I coded fancy little server modules that did all kinds of funky things, like adding new special abilities and customization options to ships.
But what I did, too, was run my own private server alongside the "live", (highly) populated server. Before I stuck a newly compiled .so on the server that would more than likely have a few (minor) bugs (because hacking in new content for an ancient game is not the easiest thing to do), I plopped it on my own server. I then tested whether things broke. Things always broke, because the server software had two dozen threads running simultaneously and there always was some unexpected multithreading hiccup. I sometimes even invited over a few players to see if it would break in a less controlled environment.
Then, once I had faith that the module would run smoothly, I would finally drop the new stuff on the main server. Then I'd wait until population was at its lowest point in the early morning, restart the server, and rejoice! New stuff.
Of course, the community would whine at the clearly very poorly balanced or poorly thought out new content, and then after a week or three things would settle down as people slowly realized it actually wasn't the final nail.

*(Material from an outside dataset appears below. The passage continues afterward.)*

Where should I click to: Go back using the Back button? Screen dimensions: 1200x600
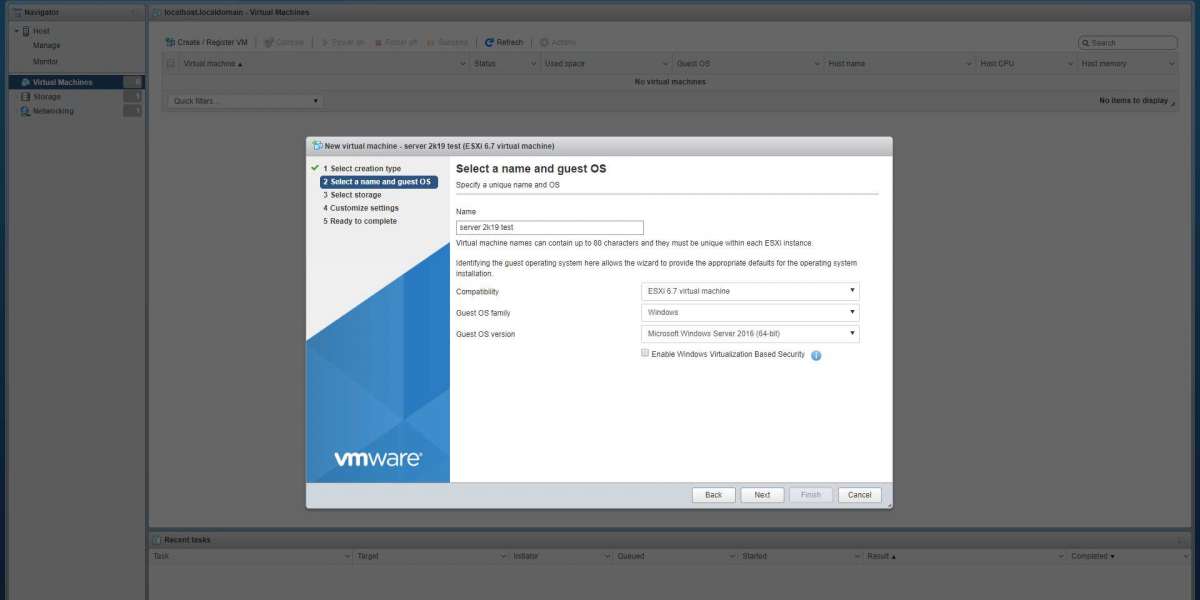tap(713, 495)
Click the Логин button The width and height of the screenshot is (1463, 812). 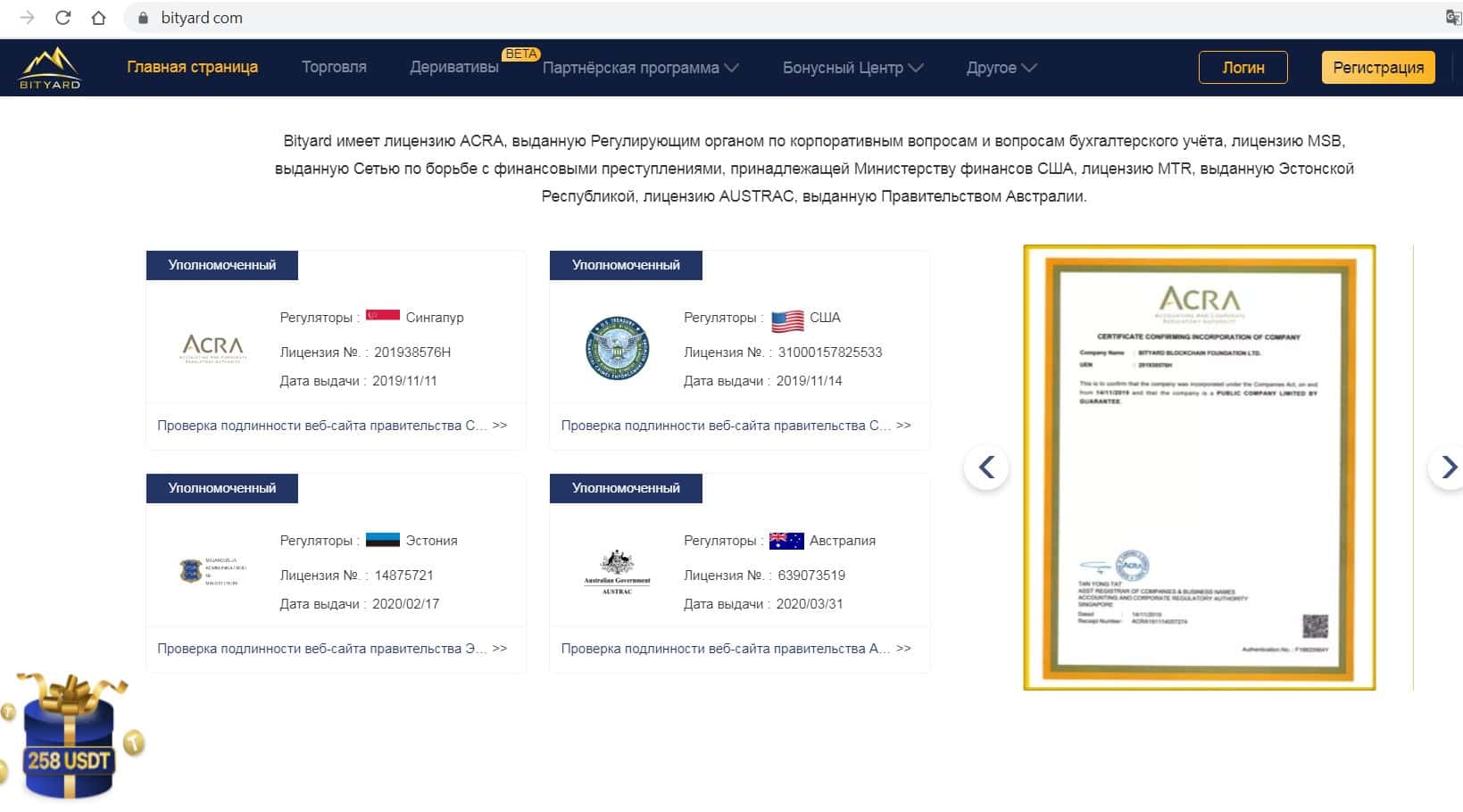pos(1243,68)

A year or two after I quit this old game, I started up Discovery Freelancer. I undocked my Gallic snub.
[Some lines
of random
nonsense
for dramatic
effect]
And it had 10% core.
Maybe testing things (i.e. undocking at least one Gallic ship before you add fancy Gallic engine shipnerfs) before dropping them on the main server is something Disco's developers should consider doing.
Posts: 3,558
Threads: 107
Joined: May 2012
Staff roles: Balance Dev
(01-26-2014, 10:32 PM)Kazinsal Wrote: Technerf bugs regarding incorrect core levels can be fixed literally as soon as an admin logs into the server's remote desktop.
No big deal.
"It's easy to fix if we screw up, so why test it beforehand?"